◆ BRIEF A ◆
Check each statement against the hamster forum thread below, answering yes or no and quoting the exact words of the thread that decide it. (i) Jazzy says that buying any more furries would lead to living in the garage. (ii) srhdufe's hamster has only one house to sleep in. (iii) According to thedogsmother, Angel sleeps in the tubes.

◆ TEXT TO READ ◆
[BEGIN]
Or we could live in the garage and let the animals have the house, hmmm what a good idea lol.


----------



## Jazzy (Apr 15, 2009)

thedogsmother said:


> Or we could live in the garage and let the animals have the house, hmmm what a good idea lol.


:lol::lol::lol::lol::lol:

That's what we will be doing if I buy any more furries.


----------



## bexy1989 (May 10, 2009)

Jazzy said:


> :lol::lol::lol::lol::lol:
> 
> That's what we will be doing if I buy any more furries.


Thats how we are getting


----------



## srhdufe (Feb 11, 2009)

I love it. My hammy now sleeps in the top part, even though he has two houses to sleep in! He moved all his bedding up to the top overnight lol! Here's a pic of him enjoying his cage.. Before he moved his bedding that is!...


----------



## thedogsmother (Aug 28, 2008)

Angel sleeps in the penthouse as well, and she looks a lot like your hammie, everyone else's hamsters seem to sleep in the tubes. What is your hammie called?


----------



## Marcia (Mar 10, 2009)

srhdufe said:


> I love it. My hammy now sleeps in the top part, even though he has two houses to sleep in! He moved all his bedding up to the top overnight lol! Here's a pic of him enjoying his cage.. Before he moved his bedding that is!...
[END]
◆ Records from a data collection ◆
[BEGIN]
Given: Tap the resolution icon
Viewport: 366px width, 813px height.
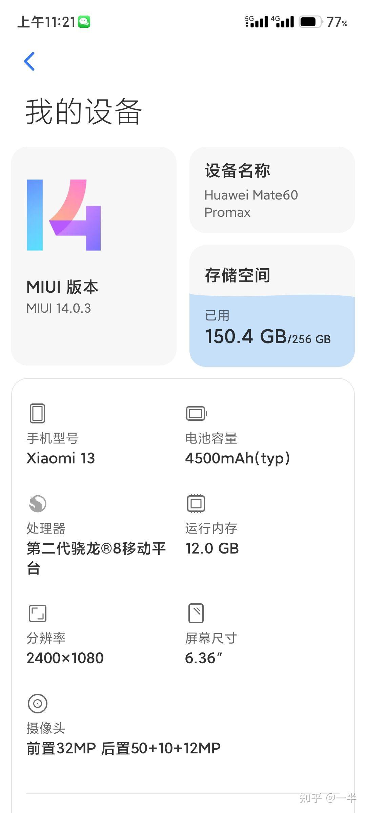Looking at the screenshot, I should [38, 613].
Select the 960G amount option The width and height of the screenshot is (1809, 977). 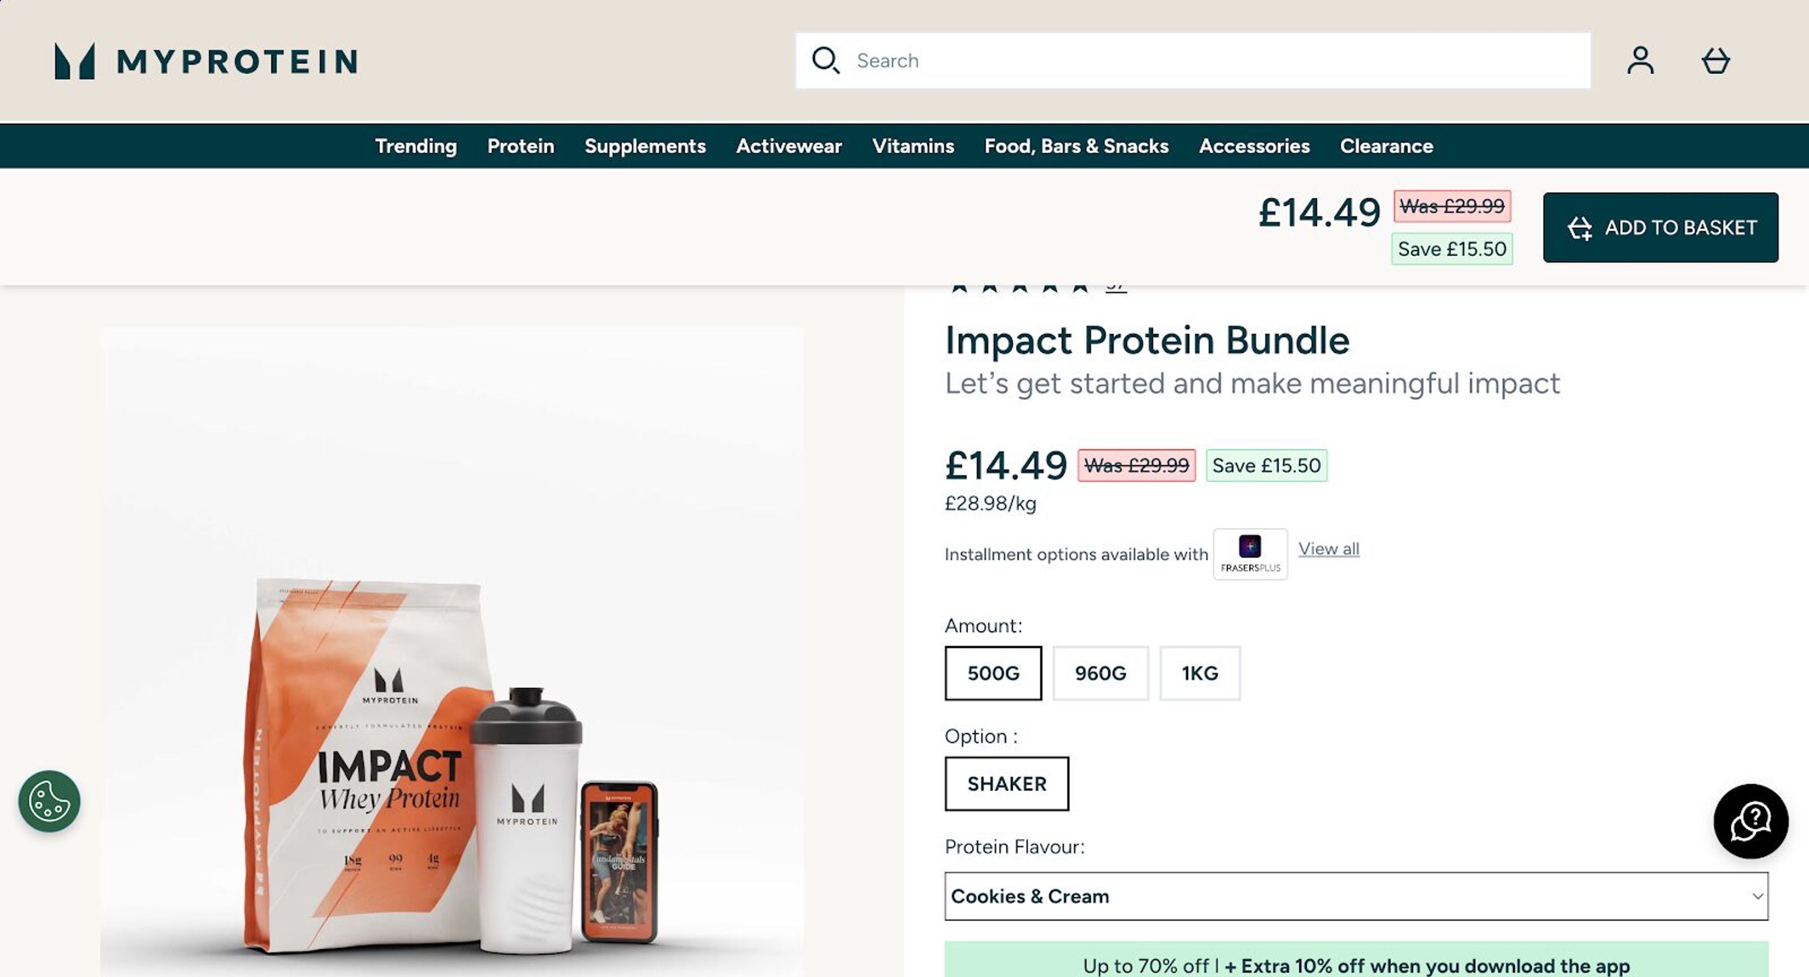(1100, 673)
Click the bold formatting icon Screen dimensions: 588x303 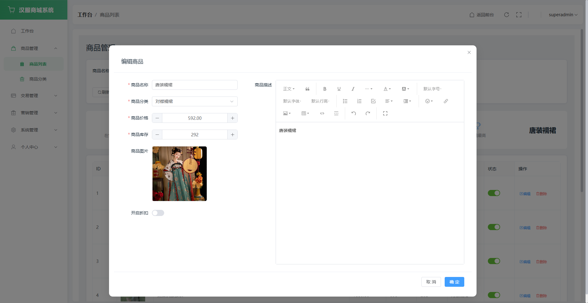tap(325, 89)
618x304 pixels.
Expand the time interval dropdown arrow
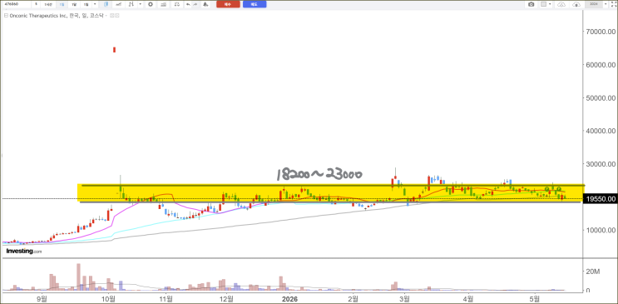(95, 4)
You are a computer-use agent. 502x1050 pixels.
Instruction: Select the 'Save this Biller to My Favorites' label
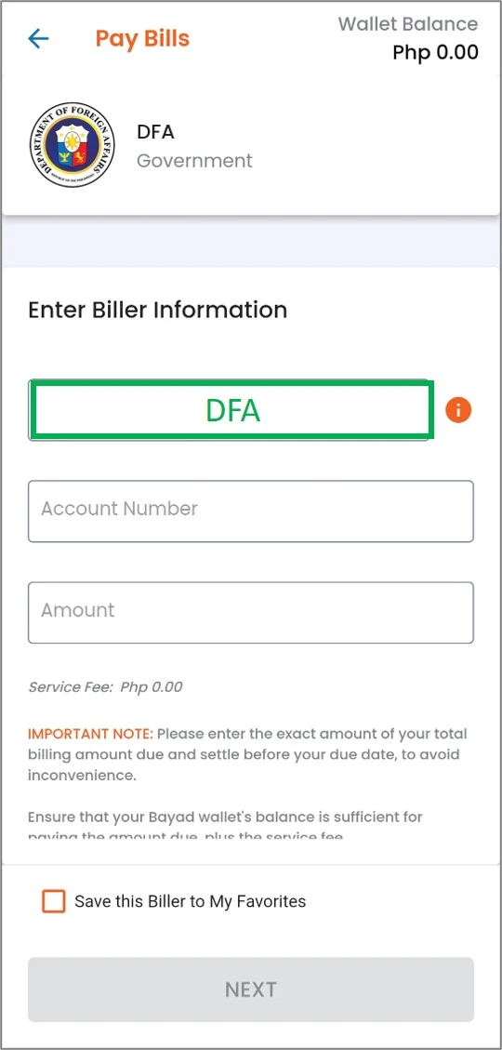[190, 901]
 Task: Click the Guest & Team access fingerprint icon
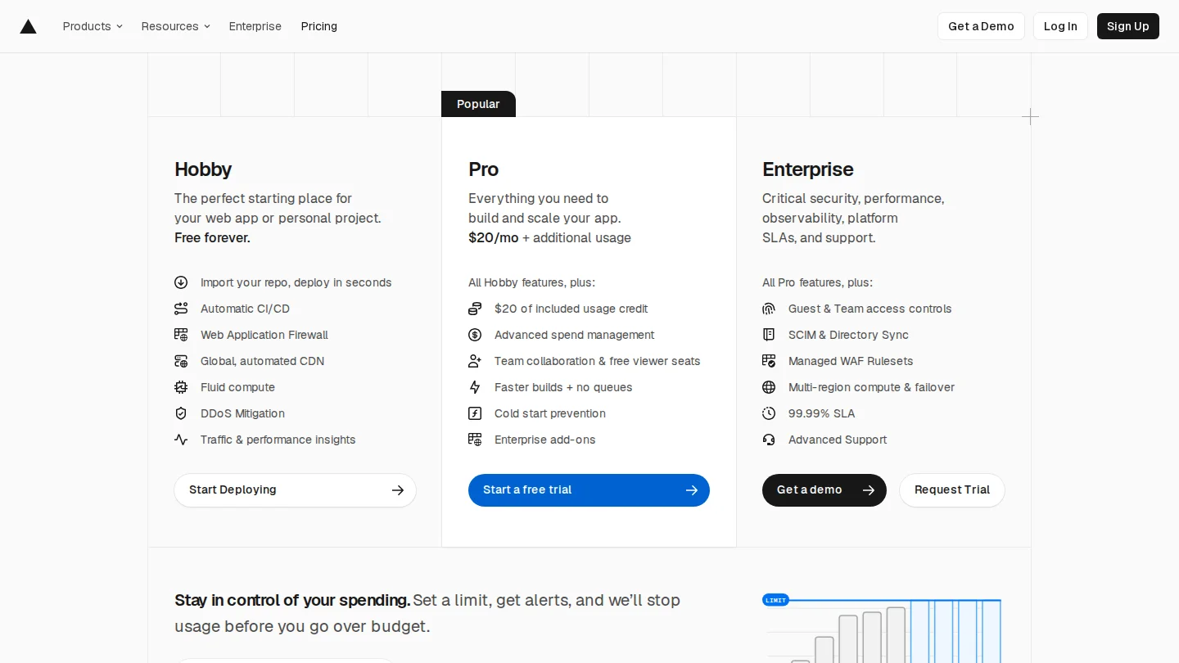769,309
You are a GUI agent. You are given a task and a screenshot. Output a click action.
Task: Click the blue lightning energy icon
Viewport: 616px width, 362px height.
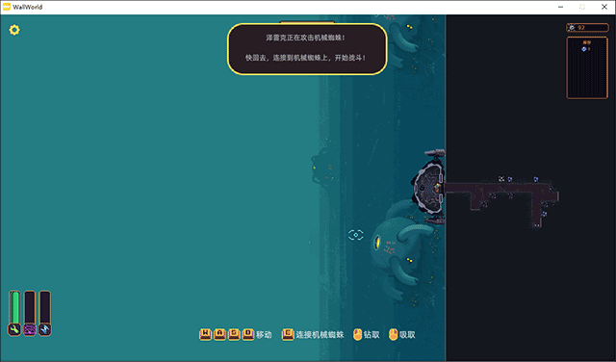click(x=45, y=329)
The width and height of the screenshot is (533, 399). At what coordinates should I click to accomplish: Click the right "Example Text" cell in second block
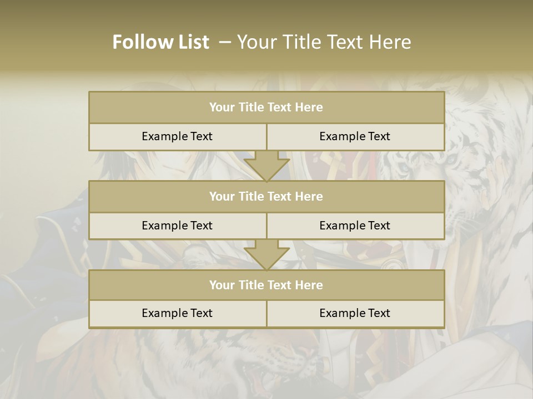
[END]
◆ BRIEF B ◆
Please rewrite the records starting at the line containing "You are a computer-use" and ending at the last line of the records, swapping "icon" for "symbol" and keeping everything else the same. Omit the pictures.

◆ RIGHT ANSWER A ◆
(i) Yes: "That's what we will be doing if I buy any more furries."
(ii) No: "even though he has two houses to sleep in!"
(iii) No: "Angel sleeps in the penthouse as well"

◆ RIGHT ANSWER B ◆
You are a computer-use agent. 502x1050 pixels.
Instruction: Select the 'Save this Biller to My Favorites' label
[190, 901]
 Task: Click the Guest & Team access fingerprint symbol
769,309
You are a GUI agent. You are given a task and a screenshot. Output a click action.
Task: Click the blue lightning energy symbol
Viewport: 616px width, 362px height.
click(x=45, y=329)
The width and height of the screenshot is (533, 399). At what coordinates should I click to accomplish: Click the right "Example Text" cell in second block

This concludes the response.